Truth is another “something of value” that God wants us to encounter in the palace in time. Sabbath creates an unpreoccupied space for the voice of God – on the pages of scripture, on the lips of the pastor, in the whisper of the Spirit – to reach the ear of our heart. Children are naturally hungry for truth, if we can clear aside the many distractions that often prevent them from deep encounters with God’s sources of revelation.
The architecture of Sabbath was also designed to bring us together as the community of faith. Scripture echoes with the reminder that the Sabbath is a day for sacred assembly (Lev. 23:3). Fellowship can be challenging, messy even. But congregating as a community gives us and our children a sense of belonging and companionship, and it is something the palace in time clears the schedule to accommodate.
At the center of these gifts – freedom, nature, truth, community – is the Lord, the giver of all. In the biblical account of creation, God takes a restful Sabbath to enjoy the results of his labor. He isn’t recharging (this isn’t necessary for God); he is resting for the sake of savoring.
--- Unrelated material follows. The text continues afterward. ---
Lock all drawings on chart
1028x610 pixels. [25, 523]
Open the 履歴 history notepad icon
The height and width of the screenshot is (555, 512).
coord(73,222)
We join God in the palace of rest to savor alongside him. Our enjoyment becomes an offering to the one who makes it all possible, and he receives the gratitude that bubbles forth from our hearts and lips. This is the essence of worship, the holiest and highest of activities we undertake within the time palace, and the one activity that we will continue to do forever and ever, even when this earthly life is over.